Several days ago, I finished listening to Joby Warrick’s The Triple Agent. It’s quite good, both in terms of readability and news value. But since I have the Audible, not the dead tree, version I wasn’t able to transcribe what I found to be one of the most interesting passages in it.

Luckily, that incident is precisely what he told Tom Ricks he wished people had noticed, so now Ricks has basically transcribed it for me!

BD: What is the one question you’d like to answer about the book that nobody has asked you?
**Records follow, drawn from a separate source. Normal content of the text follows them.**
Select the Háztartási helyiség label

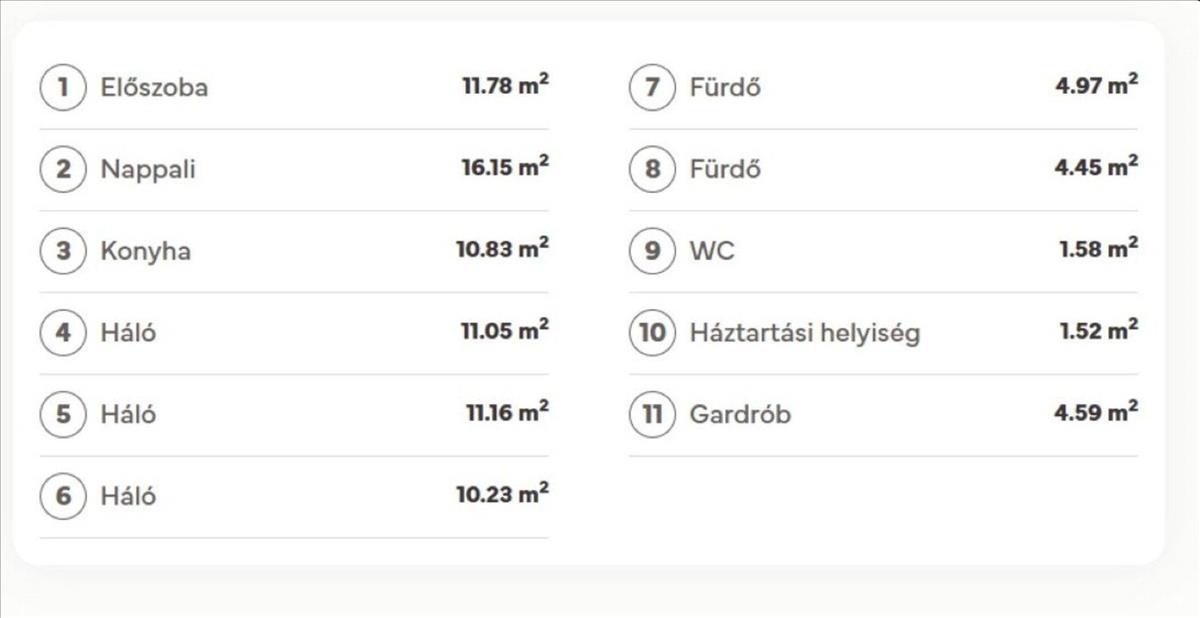[x=804, y=333]
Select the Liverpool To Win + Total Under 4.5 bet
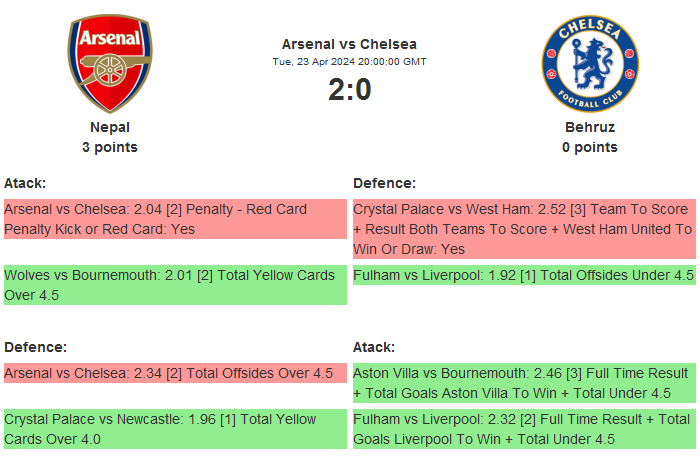 [x=523, y=429]
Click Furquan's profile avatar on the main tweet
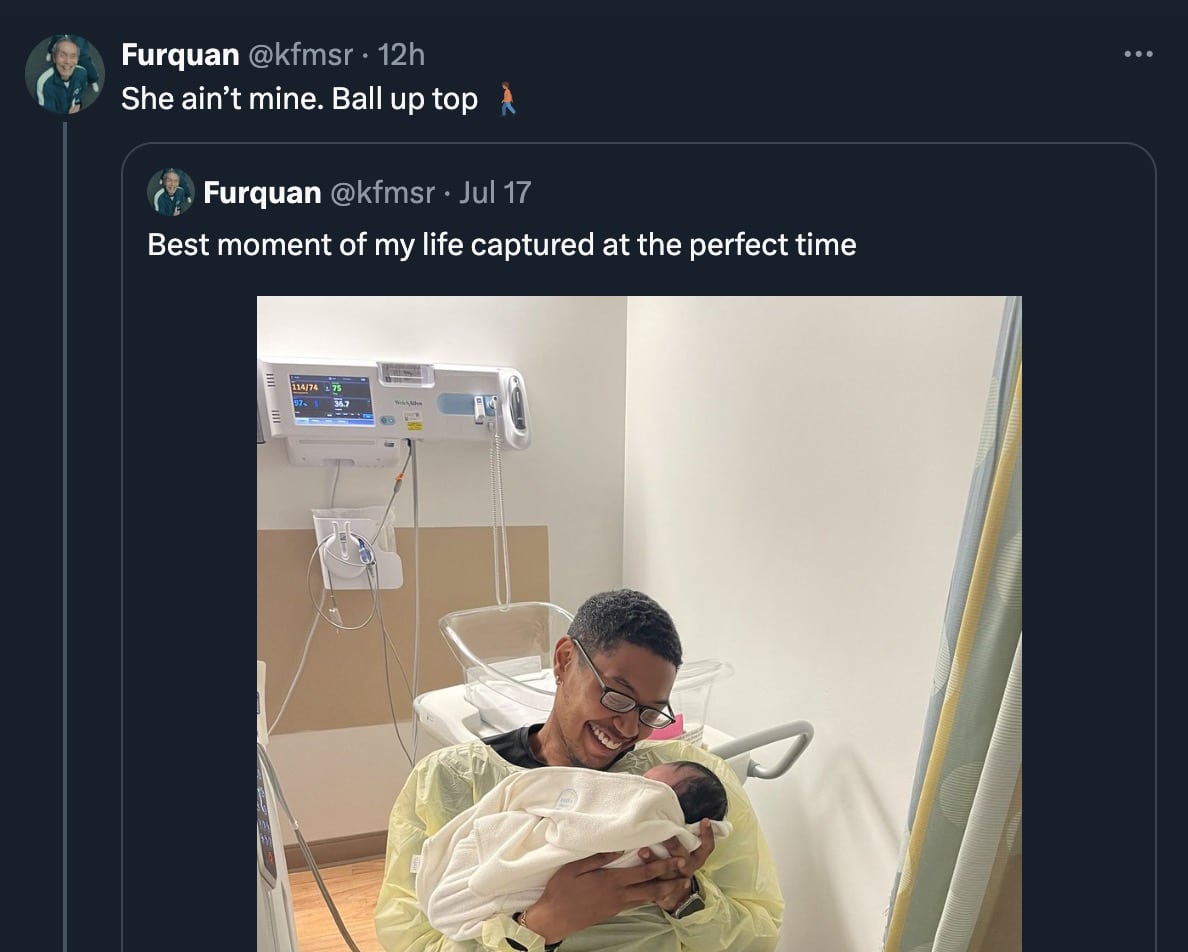The width and height of the screenshot is (1188, 952). (65, 74)
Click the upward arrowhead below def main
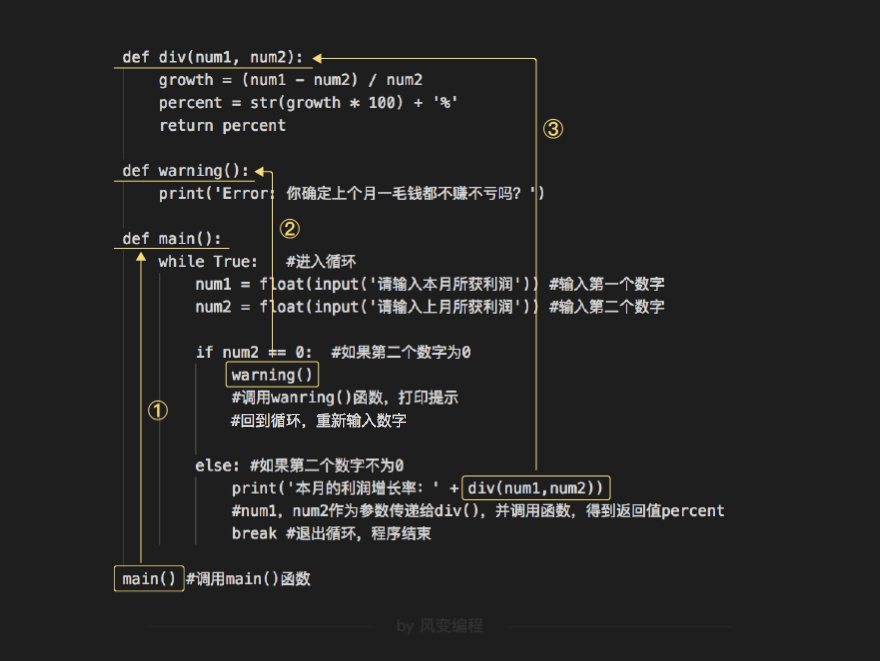Image resolution: width=880 pixels, height=661 pixels. click(141, 257)
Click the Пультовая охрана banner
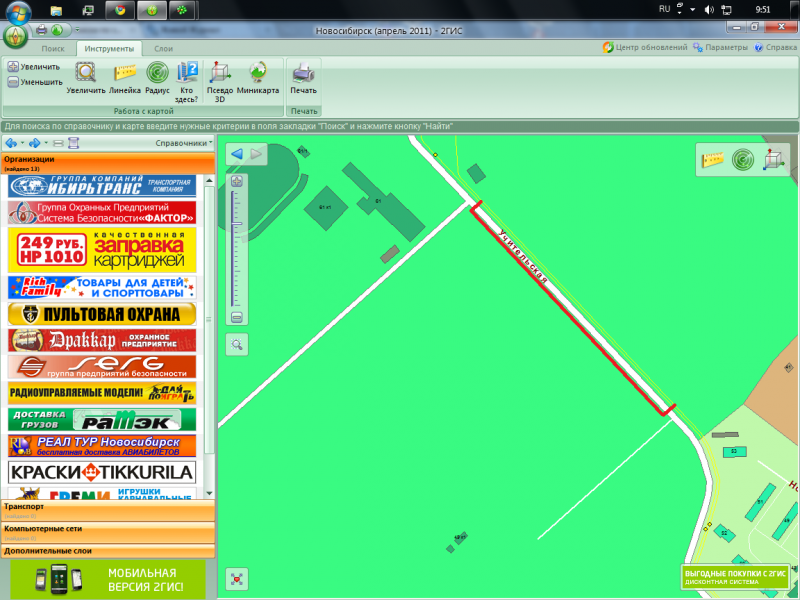This screenshot has width=800, height=600. tap(102, 315)
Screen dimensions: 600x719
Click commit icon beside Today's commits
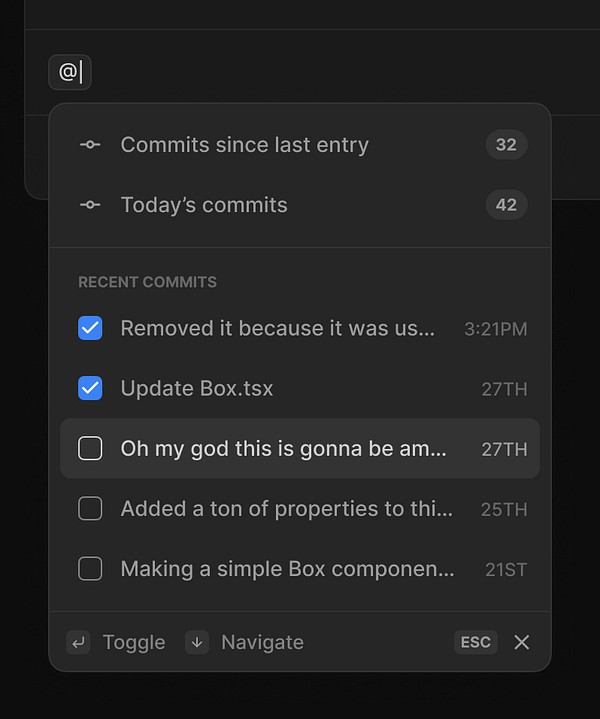coord(90,205)
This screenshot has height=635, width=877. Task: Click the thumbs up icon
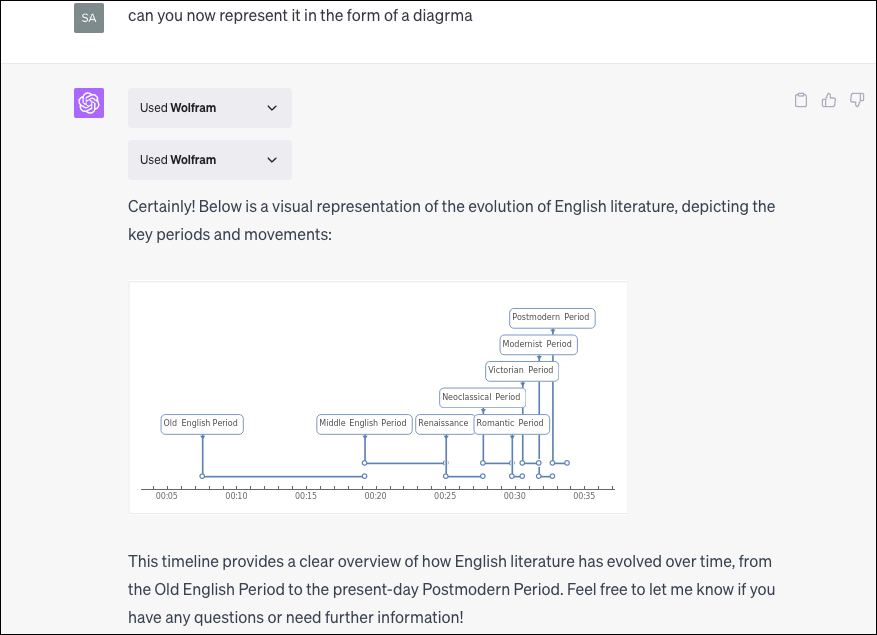tap(828, 100)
JW: Some of the events in the book have never been described elsewhere, and I’ve been surprised that few reviewers or interviewers have asked about them. One favorite: a description in the book of a dirty-bomb threat that emanated from Pakistan mid-2009 and raised alarms at the highest levels of the U.S. government. Information gleaned through SIGINT intercepts suggested strongly that the Pakistani Taliban (TTP) had acquired “nuclear” material-presumably radioactive sources useable in a dirty bomb–and were trying to decide what to do with it. Concerns over a possible dirty-bomb attack directly factored into the decision to take out TTP leader Baitullah Mehsud, who was killed in a drone strike on Aug. 5 of that year. No radioactive material was subsequently found, and to this day, no one knows what happened to it, or indeed, whether it ever existed.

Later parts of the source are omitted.